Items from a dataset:
☆ ☆ ☆
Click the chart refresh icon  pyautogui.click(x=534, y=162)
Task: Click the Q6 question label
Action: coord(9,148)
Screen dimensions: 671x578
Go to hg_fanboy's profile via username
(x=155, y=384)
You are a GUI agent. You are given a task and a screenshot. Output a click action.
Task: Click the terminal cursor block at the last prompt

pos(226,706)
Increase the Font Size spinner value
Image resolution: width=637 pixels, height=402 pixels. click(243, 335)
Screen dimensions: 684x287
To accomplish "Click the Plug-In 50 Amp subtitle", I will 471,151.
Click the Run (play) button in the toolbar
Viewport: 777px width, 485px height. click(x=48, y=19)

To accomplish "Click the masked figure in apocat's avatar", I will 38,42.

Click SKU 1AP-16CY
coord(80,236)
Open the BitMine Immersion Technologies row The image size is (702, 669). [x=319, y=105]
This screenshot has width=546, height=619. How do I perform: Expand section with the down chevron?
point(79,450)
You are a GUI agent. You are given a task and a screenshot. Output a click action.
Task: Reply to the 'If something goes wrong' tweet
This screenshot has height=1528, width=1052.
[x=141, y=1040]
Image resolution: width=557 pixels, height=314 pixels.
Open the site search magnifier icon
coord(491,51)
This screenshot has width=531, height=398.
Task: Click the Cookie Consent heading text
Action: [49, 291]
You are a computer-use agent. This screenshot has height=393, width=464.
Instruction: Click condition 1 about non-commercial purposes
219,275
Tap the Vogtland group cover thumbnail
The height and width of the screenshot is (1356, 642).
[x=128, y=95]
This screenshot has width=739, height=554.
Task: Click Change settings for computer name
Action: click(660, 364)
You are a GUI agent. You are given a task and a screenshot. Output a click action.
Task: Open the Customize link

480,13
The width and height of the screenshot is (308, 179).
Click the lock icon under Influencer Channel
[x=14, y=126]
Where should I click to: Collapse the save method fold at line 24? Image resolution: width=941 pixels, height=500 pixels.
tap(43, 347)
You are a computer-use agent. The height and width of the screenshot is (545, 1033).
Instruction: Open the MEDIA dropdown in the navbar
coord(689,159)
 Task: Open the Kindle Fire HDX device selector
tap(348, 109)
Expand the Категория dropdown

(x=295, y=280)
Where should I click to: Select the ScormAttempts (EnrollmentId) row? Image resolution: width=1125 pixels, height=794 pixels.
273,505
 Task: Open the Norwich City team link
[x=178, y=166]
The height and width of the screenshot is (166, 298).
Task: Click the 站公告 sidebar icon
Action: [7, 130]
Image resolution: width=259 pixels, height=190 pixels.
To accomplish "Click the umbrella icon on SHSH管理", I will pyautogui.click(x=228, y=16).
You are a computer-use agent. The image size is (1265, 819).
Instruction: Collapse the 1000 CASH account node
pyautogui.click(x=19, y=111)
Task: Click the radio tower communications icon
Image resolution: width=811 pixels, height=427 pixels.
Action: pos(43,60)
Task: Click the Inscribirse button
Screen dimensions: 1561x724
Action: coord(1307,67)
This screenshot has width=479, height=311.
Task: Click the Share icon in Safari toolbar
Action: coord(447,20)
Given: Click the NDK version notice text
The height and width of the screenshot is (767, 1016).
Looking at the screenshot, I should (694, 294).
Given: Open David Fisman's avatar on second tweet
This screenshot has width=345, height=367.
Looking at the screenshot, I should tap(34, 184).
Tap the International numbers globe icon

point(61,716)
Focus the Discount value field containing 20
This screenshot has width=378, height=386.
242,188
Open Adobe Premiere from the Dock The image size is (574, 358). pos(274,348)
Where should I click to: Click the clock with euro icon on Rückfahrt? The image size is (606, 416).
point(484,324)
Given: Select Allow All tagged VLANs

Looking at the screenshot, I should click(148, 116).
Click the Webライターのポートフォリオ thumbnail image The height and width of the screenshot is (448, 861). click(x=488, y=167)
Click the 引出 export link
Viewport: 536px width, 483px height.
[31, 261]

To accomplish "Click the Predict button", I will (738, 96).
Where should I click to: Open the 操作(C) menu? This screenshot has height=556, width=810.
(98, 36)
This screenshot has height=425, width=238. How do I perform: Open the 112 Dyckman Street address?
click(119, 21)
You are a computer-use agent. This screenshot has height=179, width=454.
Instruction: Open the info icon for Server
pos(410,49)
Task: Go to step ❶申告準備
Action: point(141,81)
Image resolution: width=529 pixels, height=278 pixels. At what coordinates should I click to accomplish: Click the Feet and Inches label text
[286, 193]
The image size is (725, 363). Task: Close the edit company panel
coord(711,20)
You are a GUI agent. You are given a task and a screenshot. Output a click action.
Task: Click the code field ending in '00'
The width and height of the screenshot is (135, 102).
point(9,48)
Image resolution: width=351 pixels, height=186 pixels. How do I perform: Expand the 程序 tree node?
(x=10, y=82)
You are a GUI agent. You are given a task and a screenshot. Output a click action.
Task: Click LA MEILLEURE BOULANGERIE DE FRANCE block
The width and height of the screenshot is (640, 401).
☆ ☆ ☆
Go through the entries above and reproduce each one exactly.

Click the chart refresh icon  pyautogui.click(x=534, y=162)
Task: Click the Q6 question label
Action: coord(9,148)
Screen dimensions: 671x578
Go to hg_fanboy's profile via username
(x=155, y=384)
You are a GUI agent. You are given a task and a screenshot. Output a click action.
Task: Click the terminal cursor block at the last prompt

pos(226,706)
Increase the Font Size spinner value
Image resolution: width=637 pixels, height=402 pixels. click(243, 335)
Screen dimensions: 684x287
To accomplish "Click the Plug-In 50 Amp subtitle", I will 471,151.
Click the Run (play) button in the toolbar
Viewport: 777px width, 485px height. click(x=48, y=19)

To accomplish "Click the masked figure in apocat's avatar", I will 38,42.

Click SKU 1AP-16CY
coord(80,236)
Open the BitMine Immersion Technologies row The image size is (702, 669). [x=319, y=105]
This screenshot has width=546, height=619. How do I perform: Expand section with the down chevron?
point(79,450)
You are a GUI agent. You are given a task and a screenshot. Output a click action.
Task: Reply to the 'If something goes wrong' tweet
This screenshot has height=1528, width=1052.
[x=141, y=1040]
Image resolution: width=557 pixels, height=314 pixels.
Open the site search magnifier icon
coord(491,51)
This screenshot has width=531, height=398.
Task: Click the Cookie Consent heading text
Action: [49, 291]
You are a computer-use agent. This screenshot has height=393, width=464.
Instruction: Click condition 1 about non-commercial purposes
219,275
Tap the Vogtland group cover thumbnail
The height and width of the screenshot is (1356, 642).
[x=128, y=95]
This screenshot has width=739, height=554.
Task: Click Change settings for computer name
Action: click(660, 364)
You are a GUI agent. You are given a task and a screenshot. Output a click action.
Task: Open the Customize link

480,13
The width and height of the screenshot is (308, 179).
Click the lock icon under Influencer Channel
[x=14, y=126]
Where should I click to: Collapse the save method fold at line 24? Image resolution: width=941 pixels, height=500 pixels.
tap(43, 347)
You are a computer-use agent. The height and width of the screenshot is (545, 1033).
Instruction: Open the MEDIA dropdown in the navbar
coord(689,159)
 Task: Open the Kindle Fire HDX device selector
tap(348, 109)
Expand the Категория dropdown

(x=295, y=280)
Where should I click to: Select the ScormAttempts (EnrollmentId) row? Image resolution: width=1125 pixels, height=794 pixels.
273,505
 Task: Open the Norwich City team link
[x=178, y=166]
The height and width of the screenshot is (166, 298).
Task: Click the 站公告 sidebar icon
Action: [7, 130]
Image resolution: width=259 pixels, height=190 pixels.
To accomplish "Click the umbrella icon on SHSH管理", I will pyautogui.click(x=228, y=16).
You are a computer-use agent. The image size is (1265, 819).
Instruction: Collapse the 1000 CASH account node
pyautogui.click(x=19, y=111)
Task: Click the radio tower communications icon
Image resolution: width=811 pixels, height=427 pixels.
Action: pos(43,60)
Task: Click the Inscribirse button
Screen dimensions: 1561x724
Action: coord(1307,67)
This screenshot has width=479, height=311.
Task: Click the Share icon in Safari toolbar
Action: coord(447,20)
Given: Click the NDK version notice text
The height and width of the screenshot is (767, 1016).
Looking at the screenshot, I should (694, 294).
Given: Open David Fisman's avatar on second tweet
This screenshot has width=345, height=367.
Looking at the screenshot, I should tap(34, 184).
Tap the International numbers globe icon

point(61,716)
Focus the Discount value field containing 20
This screenshot has width=378, height=386.
242,188
Open Adobe Premiere from the Dock The image size is (574, 358). pos(274,348)
Where should I click to: Click the clock with euro icon on Rückfahrt? The image size is (606, 416).
point(484,324)
Given: Select Allow All tagged VLANs

Looking at the screenshot, I should click(148, 116).
Click the Webライターのポートフォリオ thumbnail image The height and width of the screenshot is (448, 861). click(x=488, y=167)
Click the 引出 export link
Viewport: 536px width, 483px height.
[31, 261]

To accomplish "Click the Predict button", I will (738, 96).
Where should I click to: Open the 操作(C) menu? This screenshot has height=556, width=810.
(98, 36)
This screenshot has height=425, width=238. How do I perform: Open the 112 Dyckman Street address?
click(119, 21)
You are a computer-use agent. This screenshot has height=179, width=454.
Instruction: Open the info icon for Server
pos(410,49)
Task: Go to step ❶申告準備
Action: point(141,81)
Image resolution: width=529 pixels, height=278 pixels. At what coordinates should I click to accomplish: Click the Feet and Inches label text
[286, 193]
The image size is (725, 363). Task: Close the edit company panel
coord(711,20)
You are a GUI agent. You are given a task and a screenshot. Output a click action.
Task: Click the code field ending in '00'
The width and height of the screenshot is (135, 102).
point(9,48)
Image resolution: width=351 pixels, height=186 pixels. How do I perform: Expand the 程序 tree node?
(x=10, y=82)
You are a GUI agent. You are given a task and a screenshot. Output a click action.
Task: Click LA MEILLEURE BOULANGERIE DE FRANCE block
The width and height of the screenshot is (640, 401).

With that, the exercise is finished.